Unlike Badza, in the women’s race Camille Herron certainly did like up to her pre-race billing and fulfil her role as favourite.
In sharp contrast to the men’s race, Herron taking an early lead never relinquishing it and increasing her advantage lap-by-lap. Consistently clocking under 20 minutes per lap over the first half of the race, she reached the 25km mark in 1:38:28
Caitlin Smith held second place throughout the first half of the race, but was almost two minutes adrift of her compatriot by 25km and soon started to pay the price for her audacious early effort, finally finishing sixth.
Even though Herron’s slowed down slightly over the second half of the race, her advantage over her rivals continued to grow by the lap but behind her a fascinating battle for the other medals was developing.

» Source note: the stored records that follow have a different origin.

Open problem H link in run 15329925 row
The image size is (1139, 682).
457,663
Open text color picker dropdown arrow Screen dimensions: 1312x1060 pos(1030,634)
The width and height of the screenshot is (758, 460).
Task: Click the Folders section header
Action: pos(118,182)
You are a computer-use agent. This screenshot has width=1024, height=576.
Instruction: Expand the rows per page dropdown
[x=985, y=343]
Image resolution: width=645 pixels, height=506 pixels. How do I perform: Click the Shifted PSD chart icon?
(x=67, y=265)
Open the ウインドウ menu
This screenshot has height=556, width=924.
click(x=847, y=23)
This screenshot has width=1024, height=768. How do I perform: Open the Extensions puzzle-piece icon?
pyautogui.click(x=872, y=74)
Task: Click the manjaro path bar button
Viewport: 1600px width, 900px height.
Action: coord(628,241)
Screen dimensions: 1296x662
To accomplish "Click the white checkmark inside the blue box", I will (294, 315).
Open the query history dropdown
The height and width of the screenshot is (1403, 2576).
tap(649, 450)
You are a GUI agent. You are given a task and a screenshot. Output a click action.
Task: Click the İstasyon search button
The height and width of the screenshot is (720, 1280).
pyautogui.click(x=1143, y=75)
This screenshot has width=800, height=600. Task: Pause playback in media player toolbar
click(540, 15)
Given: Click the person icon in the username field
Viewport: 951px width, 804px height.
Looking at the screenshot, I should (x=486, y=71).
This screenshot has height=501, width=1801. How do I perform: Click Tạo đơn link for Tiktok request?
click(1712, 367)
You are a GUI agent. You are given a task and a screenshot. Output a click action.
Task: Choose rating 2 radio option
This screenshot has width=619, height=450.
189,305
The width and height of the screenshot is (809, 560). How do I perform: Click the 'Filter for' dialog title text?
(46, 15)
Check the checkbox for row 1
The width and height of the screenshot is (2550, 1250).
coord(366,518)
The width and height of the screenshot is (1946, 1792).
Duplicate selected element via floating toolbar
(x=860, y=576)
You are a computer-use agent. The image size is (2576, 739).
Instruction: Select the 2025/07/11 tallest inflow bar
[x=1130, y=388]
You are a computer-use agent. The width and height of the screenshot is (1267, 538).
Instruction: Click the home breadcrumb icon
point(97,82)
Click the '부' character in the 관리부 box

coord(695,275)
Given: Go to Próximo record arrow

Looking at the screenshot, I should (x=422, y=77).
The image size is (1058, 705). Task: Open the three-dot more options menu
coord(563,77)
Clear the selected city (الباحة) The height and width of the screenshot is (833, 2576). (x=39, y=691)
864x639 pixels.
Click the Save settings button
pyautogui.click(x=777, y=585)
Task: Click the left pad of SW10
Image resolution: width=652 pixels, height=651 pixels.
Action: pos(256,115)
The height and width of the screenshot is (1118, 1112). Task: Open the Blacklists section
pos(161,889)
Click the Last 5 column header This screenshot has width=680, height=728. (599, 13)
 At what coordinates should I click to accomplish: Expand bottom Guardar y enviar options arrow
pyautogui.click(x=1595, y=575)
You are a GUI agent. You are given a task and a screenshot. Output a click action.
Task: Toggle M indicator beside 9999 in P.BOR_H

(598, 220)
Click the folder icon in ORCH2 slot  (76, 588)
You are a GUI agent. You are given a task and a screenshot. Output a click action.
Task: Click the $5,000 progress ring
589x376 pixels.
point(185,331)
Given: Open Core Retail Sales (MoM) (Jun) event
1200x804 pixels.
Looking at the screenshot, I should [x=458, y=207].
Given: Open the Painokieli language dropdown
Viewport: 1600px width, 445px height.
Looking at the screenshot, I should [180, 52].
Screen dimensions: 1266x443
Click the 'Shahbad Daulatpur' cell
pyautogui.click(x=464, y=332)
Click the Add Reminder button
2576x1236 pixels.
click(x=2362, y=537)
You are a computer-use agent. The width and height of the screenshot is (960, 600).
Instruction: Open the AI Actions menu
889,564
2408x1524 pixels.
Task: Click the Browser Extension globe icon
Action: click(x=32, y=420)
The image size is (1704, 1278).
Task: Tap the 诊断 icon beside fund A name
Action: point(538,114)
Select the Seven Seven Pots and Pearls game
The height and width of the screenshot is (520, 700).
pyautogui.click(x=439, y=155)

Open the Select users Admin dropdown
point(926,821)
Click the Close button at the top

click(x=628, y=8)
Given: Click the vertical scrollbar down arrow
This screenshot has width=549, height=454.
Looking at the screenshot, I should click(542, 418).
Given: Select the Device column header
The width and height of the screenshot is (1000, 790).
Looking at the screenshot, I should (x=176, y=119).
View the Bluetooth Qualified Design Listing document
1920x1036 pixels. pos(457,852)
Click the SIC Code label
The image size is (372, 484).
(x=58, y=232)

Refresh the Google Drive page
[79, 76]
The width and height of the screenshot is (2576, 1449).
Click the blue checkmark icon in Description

A four-woman group of Croatia’s Marija Vrajic, Canada’s Catrin Jones, Ireland’s Catriona Jennings and Mongolia’s Khishigsaikhan Galbadrakh had been running together for the first half of the race and gradually reeled in Smith.
Shortly after 35km, Vrajic and Jones broke away and were still together well into the final lap, until Vrajic just managed to edged away and take the silver medal in 3:28:15 with Jones four seconds further back.
In the women’s team contest, Vrajic climbed the podium again after leading Croatia to the women’s team title with an accumulated time of 10:50:08. Canada took the silver in 11:10:41 and Australia was third in 11:31:40.